All of the loans in the present case were short-term loans. Great Western Bank did not anticipate a 25-year repayment schedule when it approved the loans and they should not be compelled to accept such terms. It may be appropriate to impose longer repayment terms (with periodic interest rate adjustments) on a loan secured solely by real estate since real estate has historically held its value or appreciated in value. In re Bryant, 439 B.R. 724, 744 (Bankr. E.D. Ark. 2010) (collecting cases); In re Mulnix, 54 B.R. 481, 484 (Bankr. N.D. Iowa 1985). Personal property, on the other hand, rapidly depreciates in value. Thus, since personal property makes up a substantial portion of the collateral package, a much shorter amortization would be appropriate under the circumstances.
Feasibility
To put it mildly, Debtors' financial projections have been a moving target throughout this case, changing up to the date of trial. The financial projections are unreliable for a variety of reasons. For example, Debtors do not seem to take into account the true costs associated with their proposed horse operation. Debtors believe that using the hay they raise to feed the horses means that there is no cost to feeding the horses. That, of course, overlooks the loss of income from the lost hay sales. Other costs, such as veterinary and training expenses, also appear to be well understated. Finally, Debtors' plan to begin training horses seems unrealistic considering the lack of any history of doing so, the time it would take, and the medical issues to which Mrs. Whitten testified. The projections regarding the purchase of hay and the resale of that hay to others also appears to be based on unrealistic projections. While Debtors may have had success at one time in purchasing hay in North Dakota, picking it up, transporting it and reselling it for a 100% profit, that seems to be more of an anomaly rather than a valid projection. The transportation costs also appear to be quite understated.

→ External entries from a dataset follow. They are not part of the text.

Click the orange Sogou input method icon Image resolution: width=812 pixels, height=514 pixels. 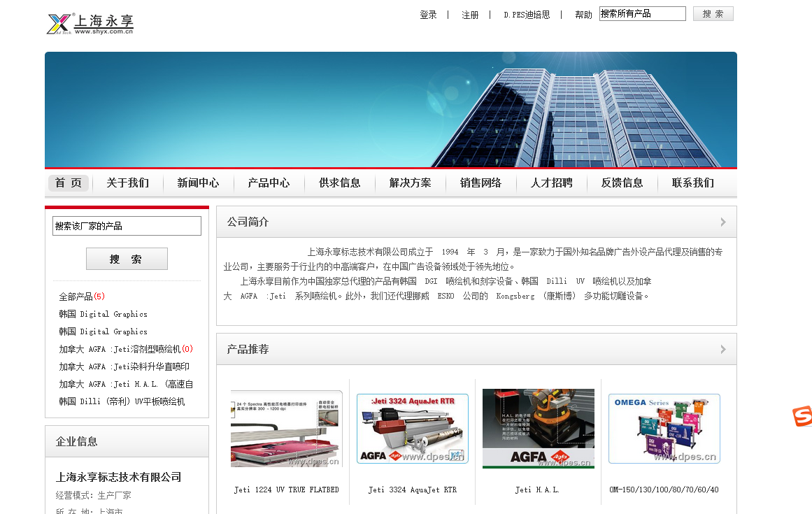pyautogui.click(x=802, y=416)
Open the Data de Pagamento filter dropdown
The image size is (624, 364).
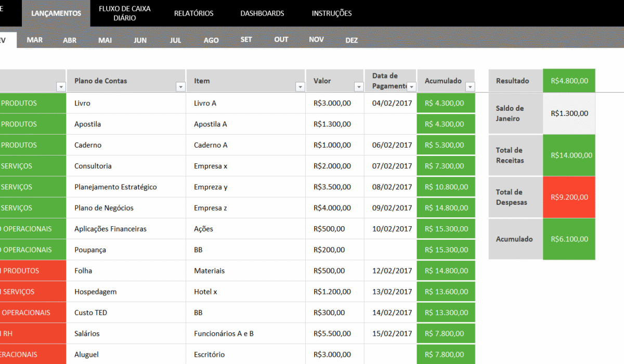[411, 87]
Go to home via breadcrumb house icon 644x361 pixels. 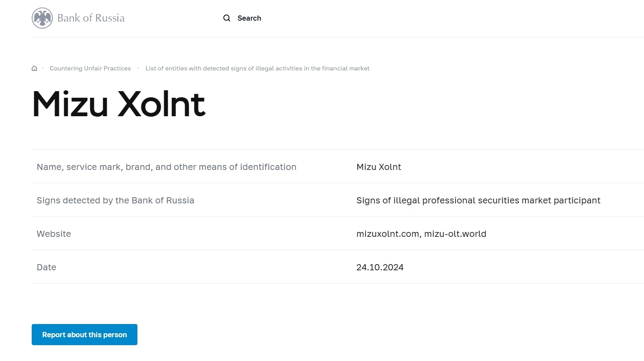coord(34,68)
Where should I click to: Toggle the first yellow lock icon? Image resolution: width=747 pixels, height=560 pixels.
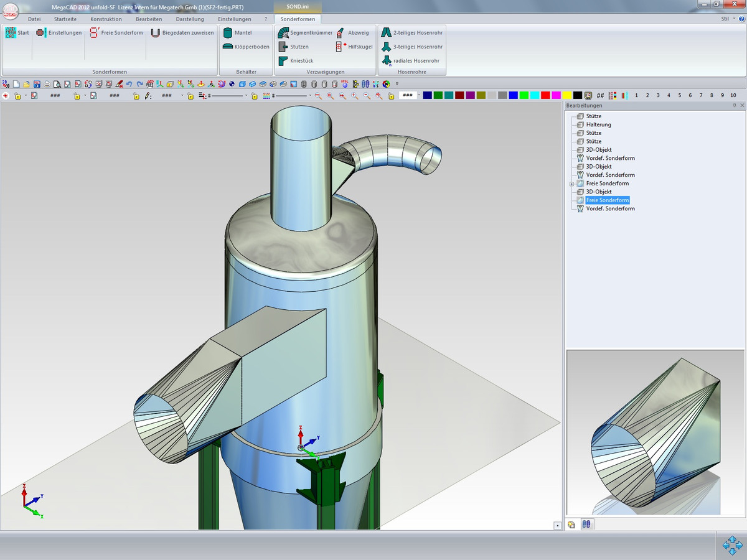click(17, 96)
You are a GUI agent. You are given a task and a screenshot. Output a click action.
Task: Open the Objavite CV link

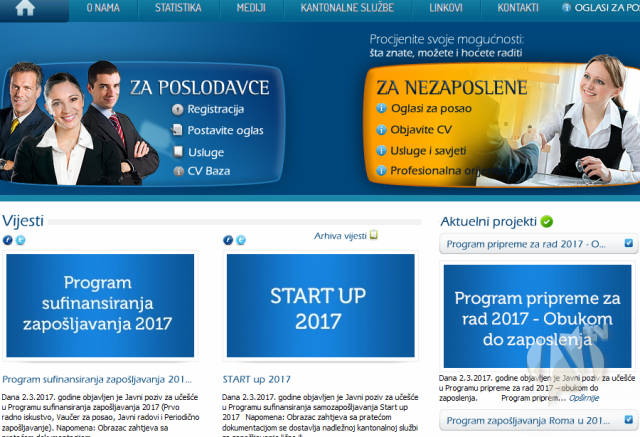pyautogui.click(x=421, y=130)
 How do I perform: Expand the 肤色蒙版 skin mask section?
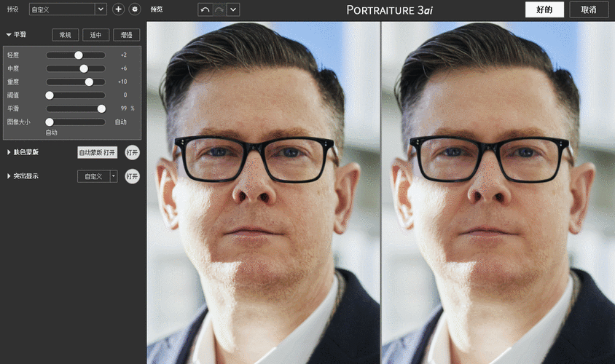(x=9, y=152)
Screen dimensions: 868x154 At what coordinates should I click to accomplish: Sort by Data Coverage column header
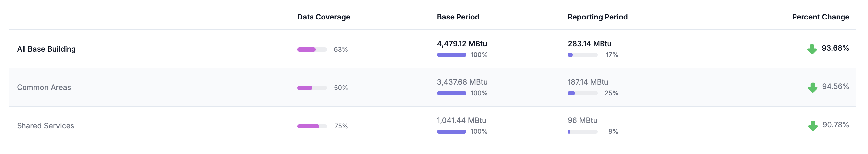pyautogui.click(x=323, y=17)
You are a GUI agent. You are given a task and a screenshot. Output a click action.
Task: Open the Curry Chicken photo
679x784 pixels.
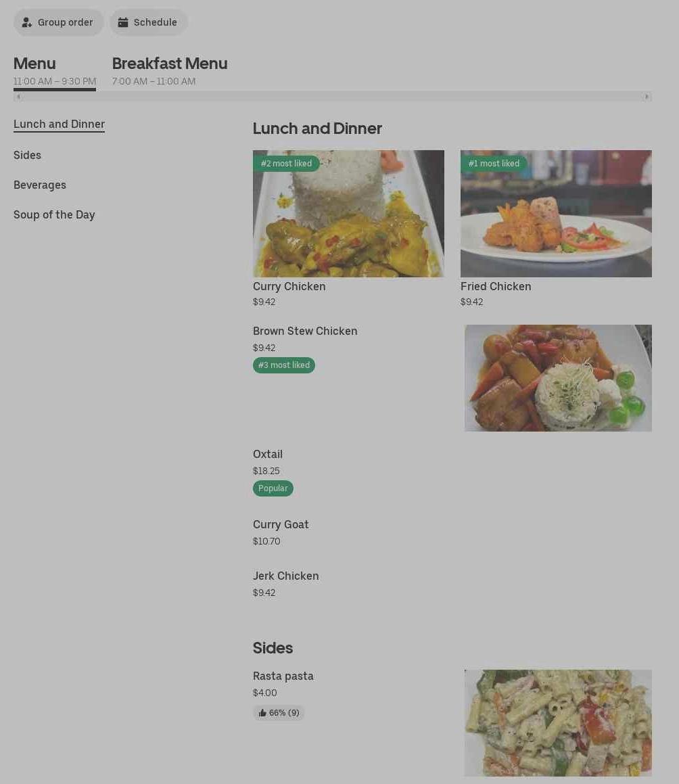coord(348,214)
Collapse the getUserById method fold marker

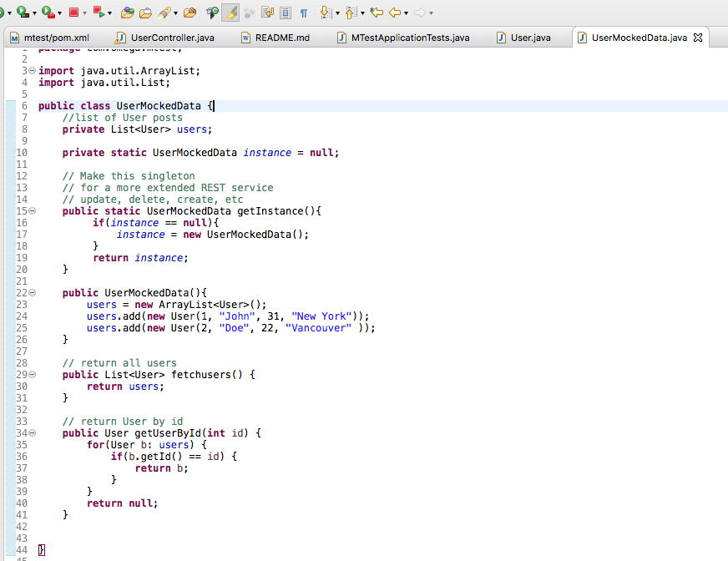coord(30,432)
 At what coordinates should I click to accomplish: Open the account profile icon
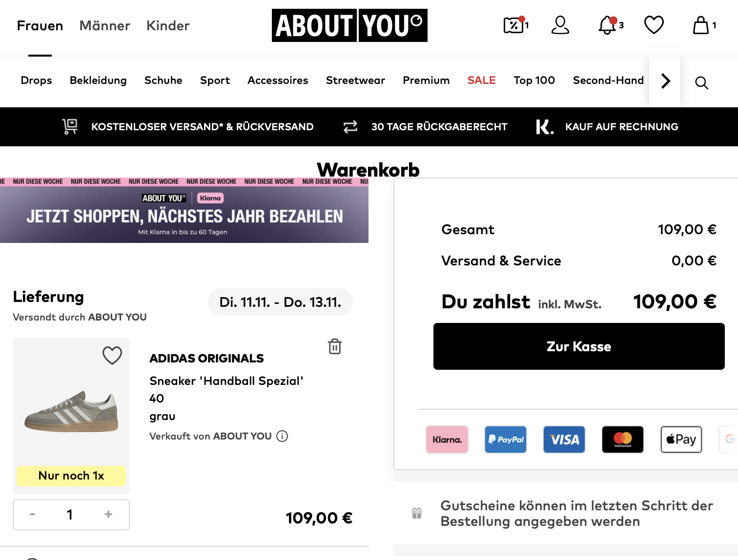560,25
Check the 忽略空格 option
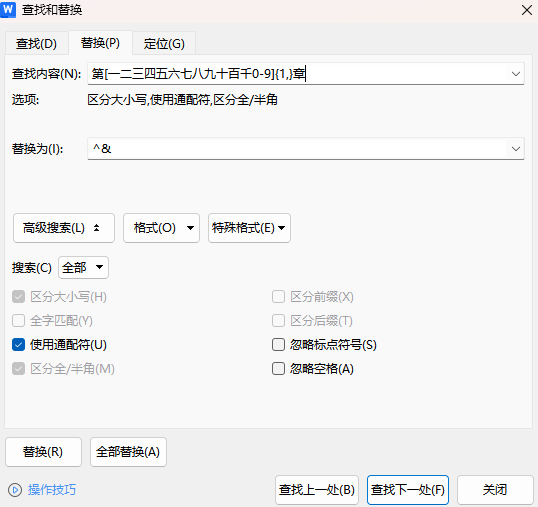Viewport: 538px width, 507px height. [278, 369]
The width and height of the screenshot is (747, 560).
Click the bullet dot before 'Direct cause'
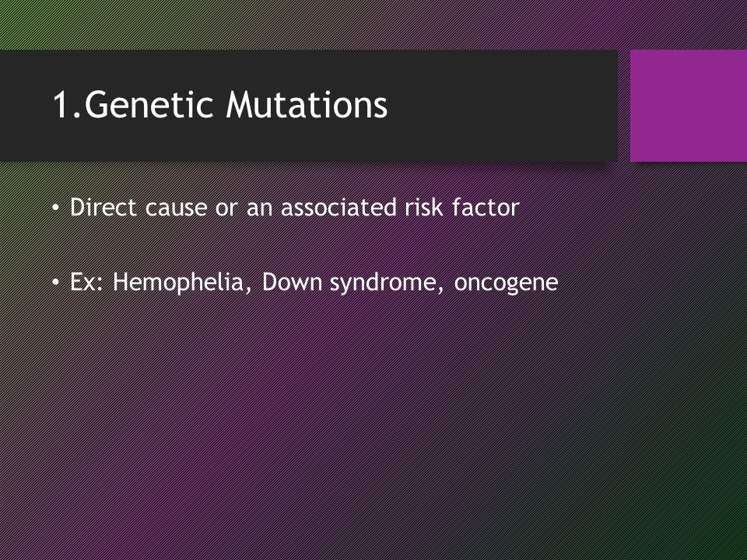tap(56, 208)
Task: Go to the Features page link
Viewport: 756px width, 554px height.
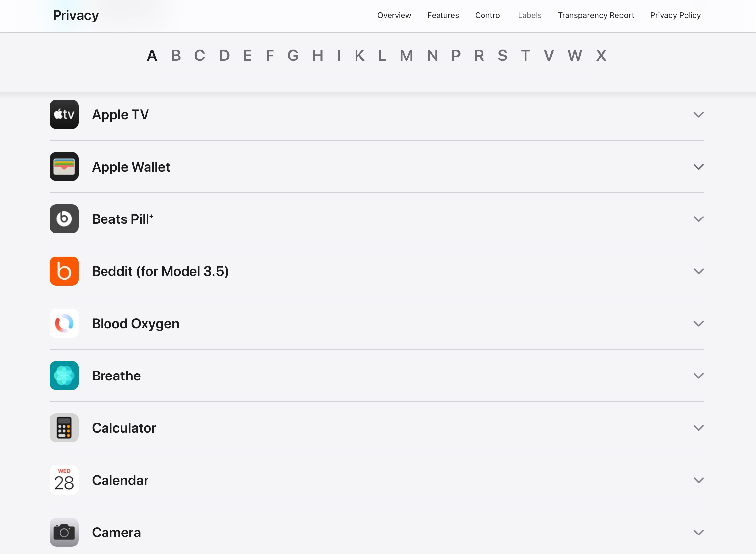Action: pos(443,15)
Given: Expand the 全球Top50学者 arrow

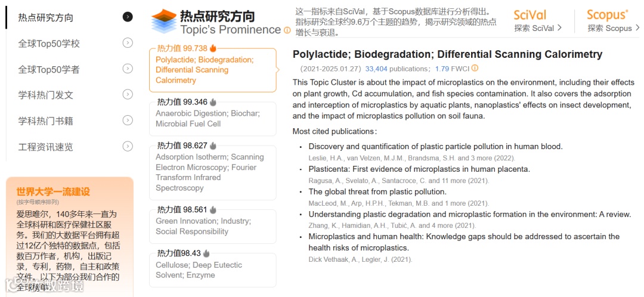Looking at the screenshot, I should 128,69.
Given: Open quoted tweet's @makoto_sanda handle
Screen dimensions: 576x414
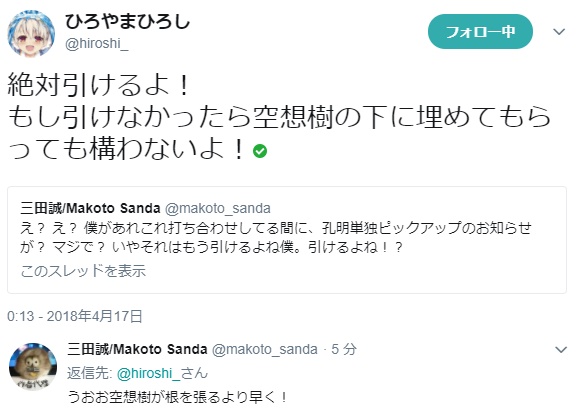Looking at the screenshot, I should click(x=218, y=208).
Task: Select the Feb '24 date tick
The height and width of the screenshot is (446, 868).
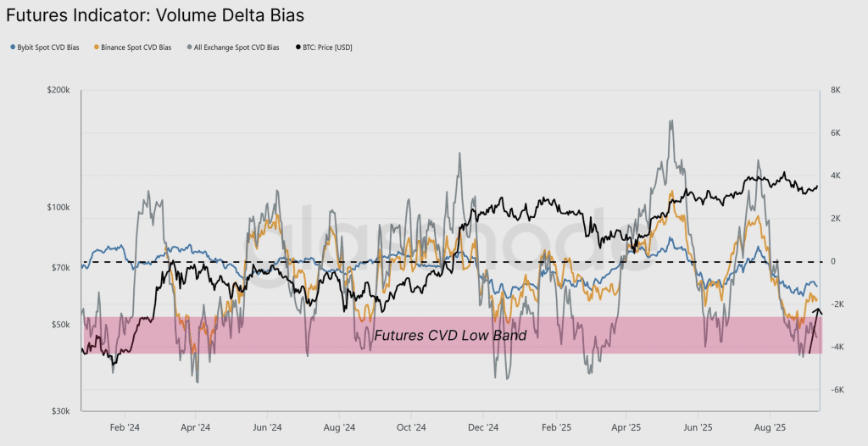Action: click(125, 429)
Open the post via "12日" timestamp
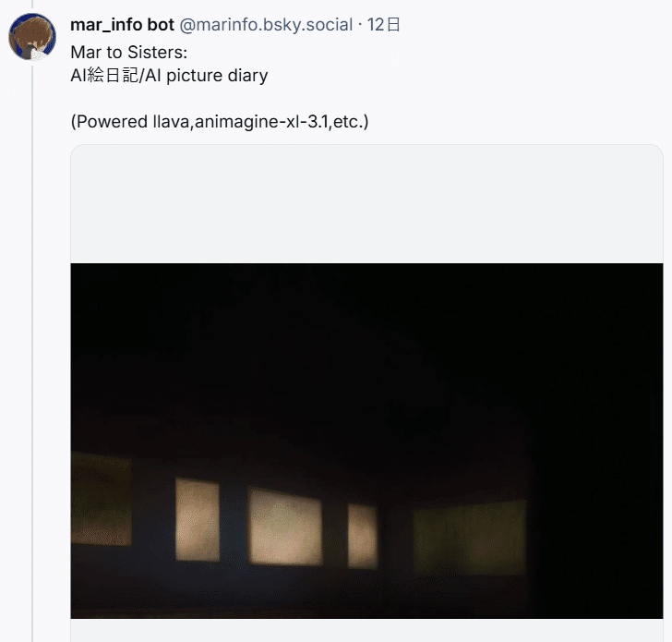 pos(384,25)
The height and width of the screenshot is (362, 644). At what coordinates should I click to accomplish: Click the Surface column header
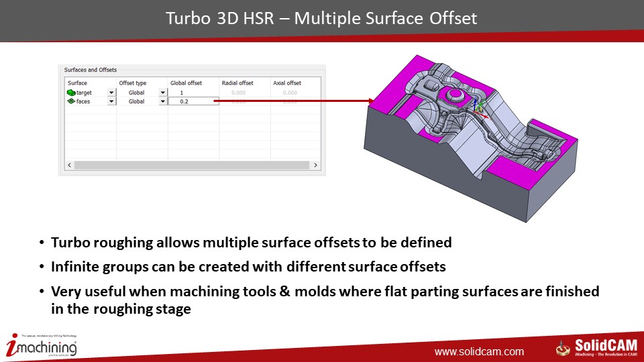click(78, 83)
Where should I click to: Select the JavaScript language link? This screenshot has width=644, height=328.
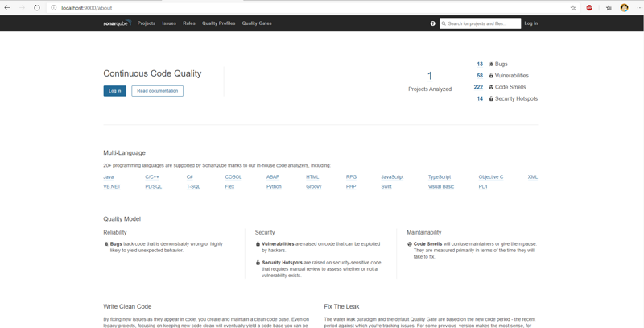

Great Western Bank's feasibility objection is well-taken, at least with respect to the plan as proposed. Further, it does not appear that Debtors have responded to the Chapter 12 trustee's objections.
IT IS, THEREFORE, ORDERED that the objections of Great Western Bank (Fil. #181) and the Chapter 12 trustee (Fil. #180) are sustained. Debtors shall have until October 31, 2012, to file an amended plan.
BY THE COURT:
Thomas L. Saladino
Chief Judge
Notice given by the Court to:
*John C. Hahn
James A. Overcash
Shawn P. Dontigney
United States Trustee
Movant (*) is responsible for giving notice to other parties if required by rule or statute.